DEVELOPING DEEP & LASTING RELATIONSHIPS

GETT offers “direct access to the cities, communities, and concepts transforming the world of business,” the school boasts, and graduates of the program go on to careers in consulting, business development, and innovation management, among other lucrative (and enriching) occupations, each armed with a pair of master in management degrees from EDHEC and SKK and a diploma from Berkeley Haas’ Global Access Program.

GETT cohorts are on the younger side, with the latest reporting an average age of 22 and an age range of 21-24. It was 48% women and 52% men, with eight languages spoken; most — 66% — came from a business/management background, with the rest, like Hugo Charré, from engineering.

It’s a small group of students, with 50 or fewer in each class, Cailluet says. That inevitably means the development of strong personal connections.

Covid-19 only made those connections deeper.

“It’s a little bit like a small business,” Cailluet says. “I’m not the owner, but I’m the principal or the general manager. So I was very happy to be able to tell them at UC-Berkeley that I was very proud of them in front of their parents for some, and also to tell my colleagues to congratulate them because we had been through Covid. And that was not an easy journey. We had to learn a lot. We had to adapt a lot. And that has created bonds with that team of people.”

‘AN INNOVATION MINDSET’ INFUSED INTO THE PROGRAM

Hugo Charré

Hugo Charré, a French native from Saint-Cloud in the Paris metro area whose background is in software engineering, was thrilled to go to Korea as part of his GETT experience. Unfortunately he arrived there in January 2020, and had to leave when Covid exploded across the globe two months later.

Covid might have dampened the overall experience for some. It had a different effect on Charré.

“One thing that I learned in this program is that you should seize every opportunity,” he tells P&Q. “That’s something that I might not have been conditioned to because in the French educational system, you’re very used to being told what to do. There’s little room for creativity sometimes — everybody has a very predetermined trajectory. And I think that the fact that this program is so large in breadth and also very ambitious makes it very useful for people because you can basically do whatever you want, as long as you put in the effort to network with people to find opportunities to go beyond your comfort zone.”
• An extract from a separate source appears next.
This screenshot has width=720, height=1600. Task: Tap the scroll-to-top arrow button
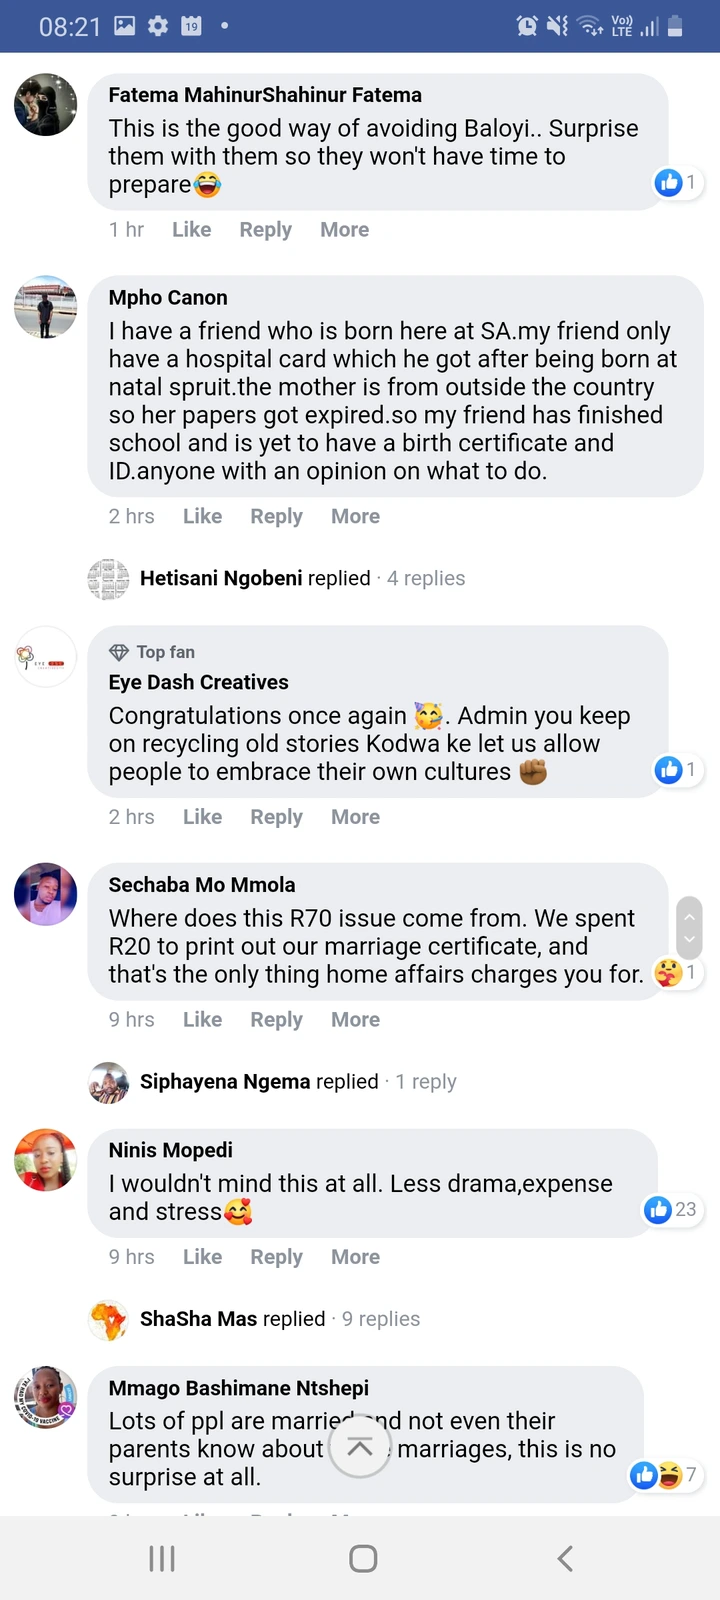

The program pushed him out of his comfort zone, and made him unafraid to venture into unknown territory — “whether it’s physical, because we’re actually traveling, or whether it’s psychological, because you’re working maybe in fields you’ve never worked before, or you’re doing things that you might not have thought were possible before, basically extending your horizons.”

Now, after a brief visit to France, the newly credentialed Charré will return to California this summer to start a new job in the tech industry.

“GETT was really a really good experience because every single course had that kind of innovation mindset infused into it. So whether it was financial accounting or strategy courses or marketing, every single course had that kind of tech, innovation aspect to it,” he says. “It’s especially focused on this kind of halfway deal where you’re basically technical and business minded at the same time. And that will be an amazing asset to me in my career.”